§ **Given task A**
Put every line of the entries that follow the transcript below into a Markdown table with two columns, Row and Line, numbering the rows and leaving out blank lines. Do not include the pictures in the table.

§ **Text shown**

Previous: Back Home - Did I Miss a Day?
Next: How I Met My Wife



View count:130,678
Last sync:2024-06-14 22:45
In which Hank and Stefan are odd.

Hank: Ooh, why.. why does that look so terrible?

Today we're gonna talk about white balance!  This is bad white balance.

Okay I've given up trying I'm just back at... back on, um, auto now.

Stefan: Okay.

Hank: I'm get- uh, and Stefan is here!

Stefan: Hey!

Hank: Stefan was helping me with a video, which is exporting now for tomorrow's Vlogbrothers!  How you doing, Stefan?

Stefan: I'm good, I didn't know I was gonna be VEDA-ing.

Hank: Yeah.  Sorry, I just stroked your inner thigh with my toe.

Stefan: *laughs*

Hank: I should have put you in my sexuality video, you're sexually complicated.

Stefan: Am... Am I?

Hank: You're always...

Stefan: Am I...

Hank: Flirting with me. I told him...

Stefan: That's not very complicated, just...

Hank: I told him- I told Stefan to bring- bring Magic cards over for when we finish this, we could play some Magic and he said, "I'll bring you my big black deck."

§ **Given task B**
Translate this sentence from the transcript above into French: "Today we're gonna talk about white balance!"

§ **Rows**

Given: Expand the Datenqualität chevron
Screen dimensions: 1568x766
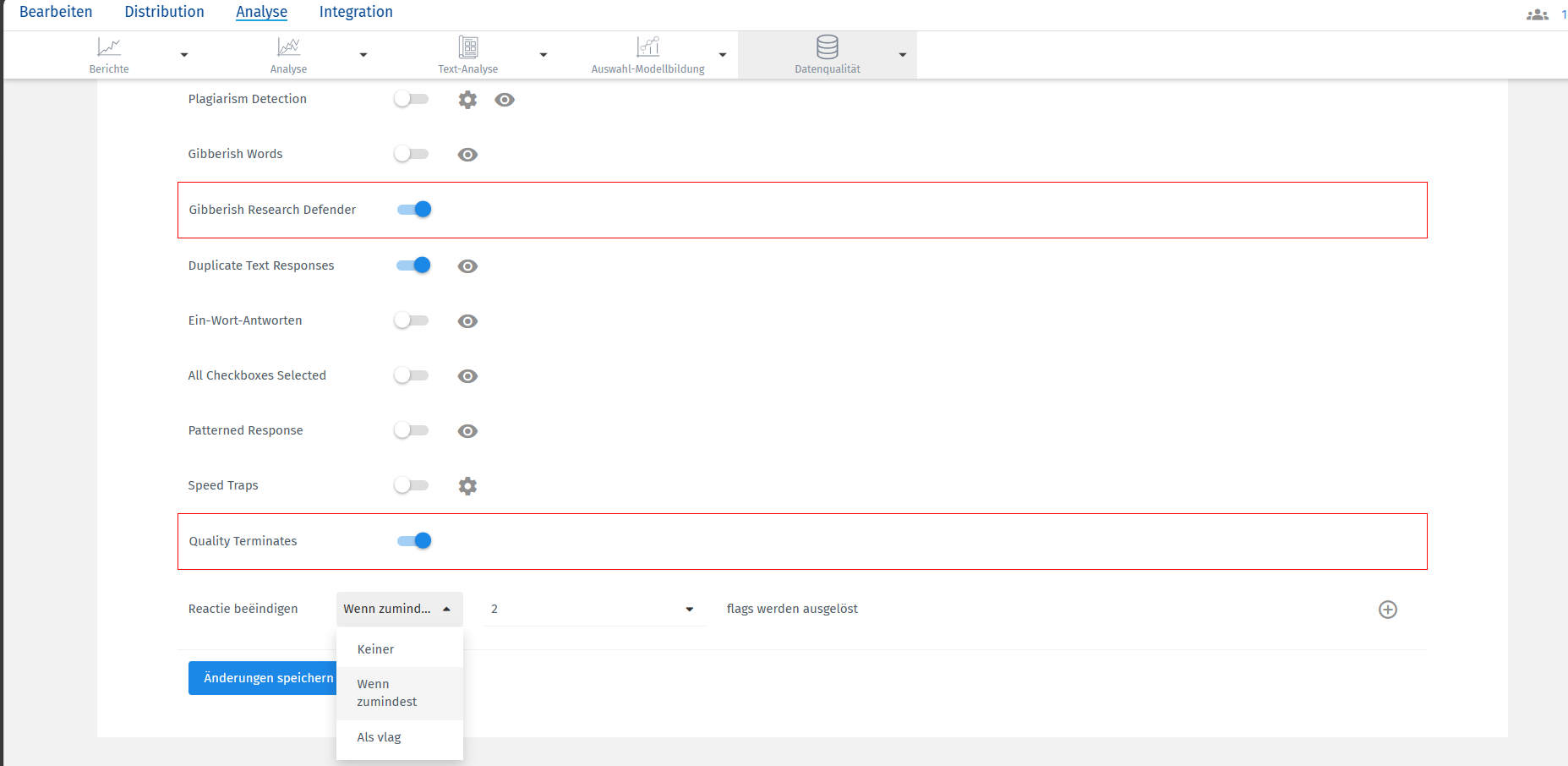Looking at the screenshot, I should coord(902,54).
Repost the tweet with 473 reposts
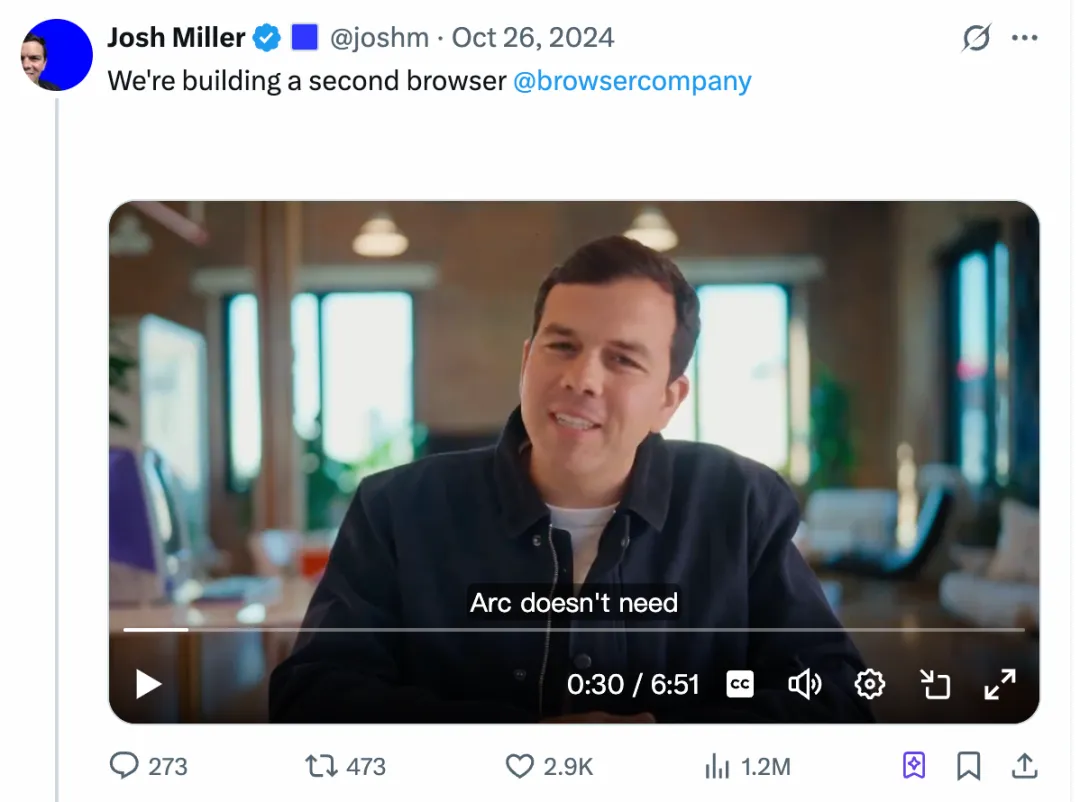 pyautogui.click(x=321, y=766)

§ **Finished answer A**
| Row | Line |
|---|---|
| 1 | Given: Expand the Datenqualität chevron |
| 2 | Screen dimensions: 1568x766 |
| 3 | Looking at the screenshot, I should coord(902,54). |
| 4 | Repost the tweet with 473 reposts |
| 5 |  pyautogui.click(x=321, y=766) |

§ **Finished answer B**
Aujourd'hui, on va parler de la balance des blancs !